Forecasting with Historical Data or Process Knowledge under Misspecification: A Comparison
Luke Bornn, Marian Anghel, Ingo Steinwart

TL;DR
This paper compares forecasting methods based on historical data versus process knowledge, showing that data-driven approaches often outperform knowledge-based ones under model misspecification, especially in complex systems.
Contribution
It provides a comprehensive simulation analysis demonstrating when historical data-based forecasting surpasses process knowledge methods under misspecification.
Findings
Forecasting with historical data is preferable under certain misspecification conditions.
Process knowledge-based forecasting can fail in highly nonlinear or chaotic systems.

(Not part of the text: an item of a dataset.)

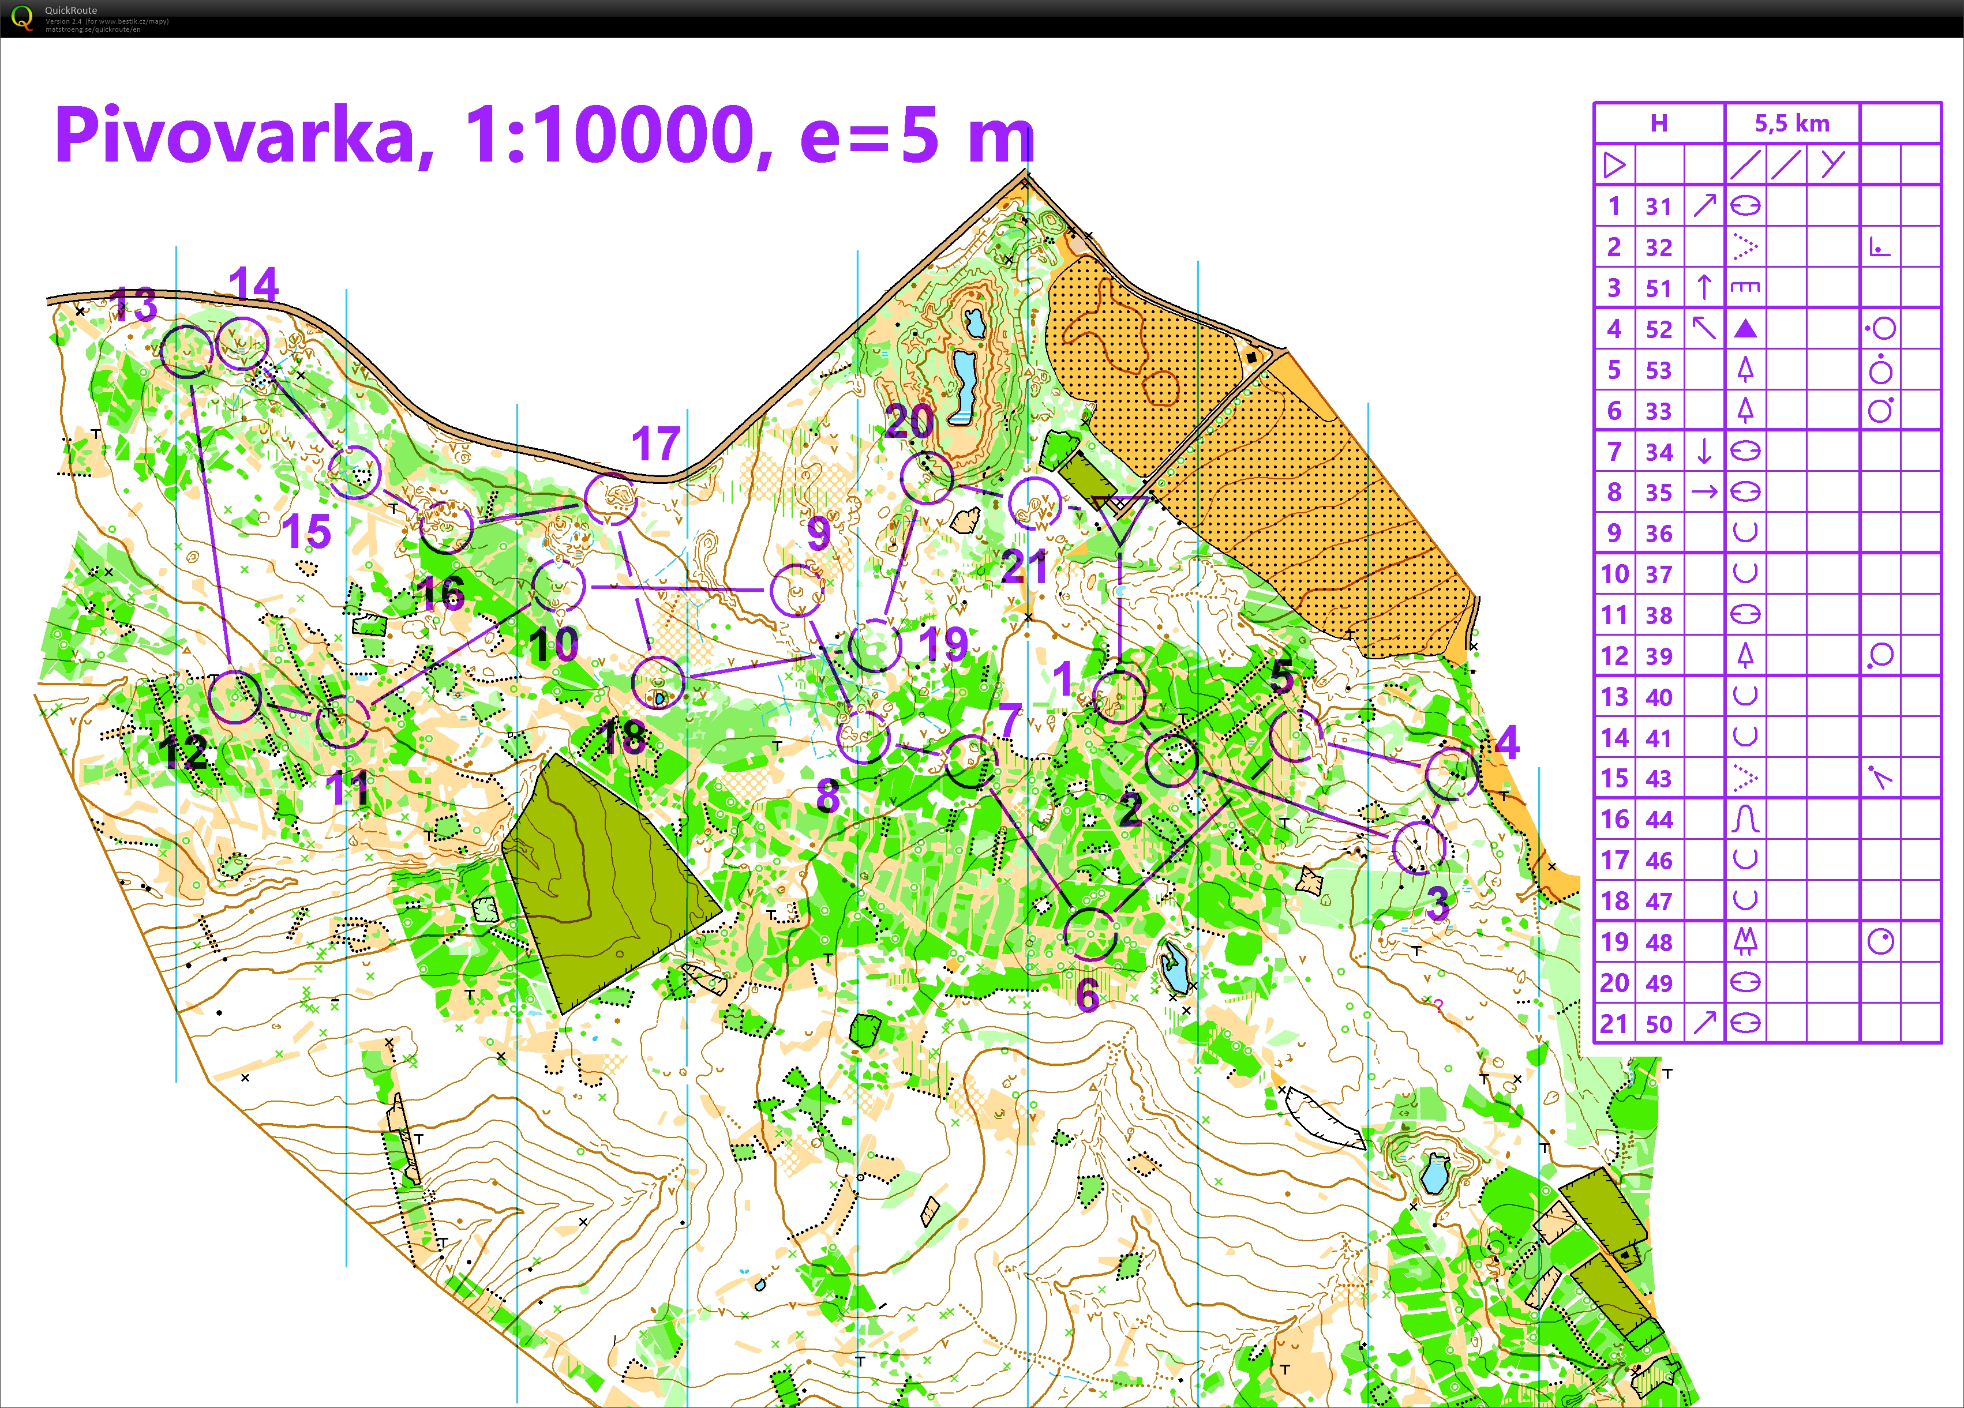Click the double-tree symbol for control 19

tap(1745, 941)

Simulation results clarify scenarios favoring data-driven over knowledge-based forecasting.
Abstract
When faced with the task of forecasting a dynamic system, practitioners often have available historical data, knowledge of the system, or a combination of both. While intuition dictates that perfect knowledge of the system should in theory yield perfect forecasting, often knowledge of the system is only partially known, known up to parameters, or known incorrectly. In contrast, forecasting using previous data without any process knowledge might result in accurate prediction for simple systems, but will fail for highly nonlinear and chaotic systems. In this paper, the authors demonstrate how even in chaotic systems, forecasting with historical data is preferable to using process knowledge if this knowledge exhibits certain forms of misspecification. Through an extensive simulation study, a range of misspecification and forecasting scenarios are examined with the goal of gaining an…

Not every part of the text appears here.